Estatal Responde Críticas e Justifica Políticas de Preço
Nesta quinta-feira (2), a Petrobras reafirmou sua estratégia de preços de combustíveis, desmentindo informações veiculadas na imprensa que sugeriam uma defasagem significativa em relação aos valores praticados no mercado internacional. A declaração da companhia surgiu em resposta a um ofício encaminhado pela Comissão de Valores Mobiliários (CVM), que a questionou a respeito de possíveis interferências políticas em sua política de preços.
Esse esclarecimento foi motivado pelas recentes declarações do presidente Luiz Inácio Lula da Silva, que enfatizou a importância de evitar que os consumidores arcarem com os impactos de aumentos internacionais do petróleo, especialmente em tempos de tensões geopolíticas no Oriente Médio. A Petrobras também refutou cálculos de especialistas do setor, que apontavam que tanto o diesel quanto a gasolina estariam sendo vendidos a preços muito inferiores à paridade internacional.
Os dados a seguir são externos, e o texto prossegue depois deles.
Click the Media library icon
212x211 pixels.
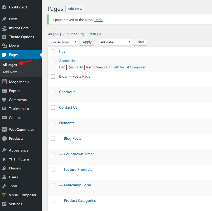4,46
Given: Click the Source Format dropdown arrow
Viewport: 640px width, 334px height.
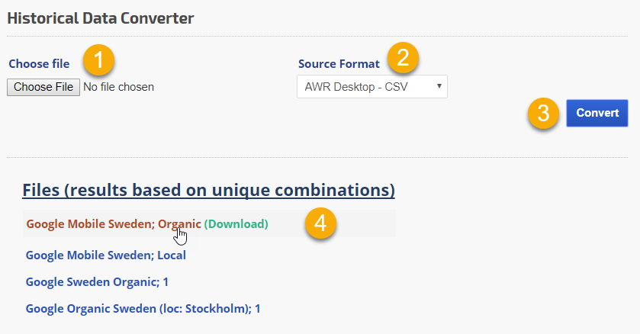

De acordo com informações da Associação Brasileira de Importadores de Combustíveis (Abicom), a diferença dos preços nas refinarias da Petrobras chegou a R$ 3,05 por litro para o óleo diesel e R$ 1,61 para a gasolina, o que levantou preocupações sobre possíveis perdas financeiras para a estatal.
Em defesa de sua postura, a Petrobras destacou que os reajustes nos preços não ocorrem em intervalos fixos, mas são realizados com base em análises técnicas que consideram aspectos como condições de refino, logística e a necessidade de minimizar a volatilidade no mercado interno. A empresa reiterou ainda que sua política atual, divulgada em 2023, tem como objetivo evitar o repasse automático das oscilações externas para os consumidores.
A estatal também mencionou ações recentes, como o aumento de R$ 0,38 por litro no preço do diesel A para distribuidoras, além da participação em um programa federal de subvenção que acrescenta R$ 0,32 por litro. Essa combinação de medidas resulta em um impacto total de R$ 0,70 por litro, segundo a companhia.
A Petrobras, ao se deparar com as estimativas apresentadas por analistas, que previam perdas bilionárias caso a defasagem persistisse, afirmou não reconhecer tais previsões. A estatal reforçou seu compromisso com a sustentabilidade financeira e garantiu que está em conformidade com seus deveres fiduciários e com as normas de governança.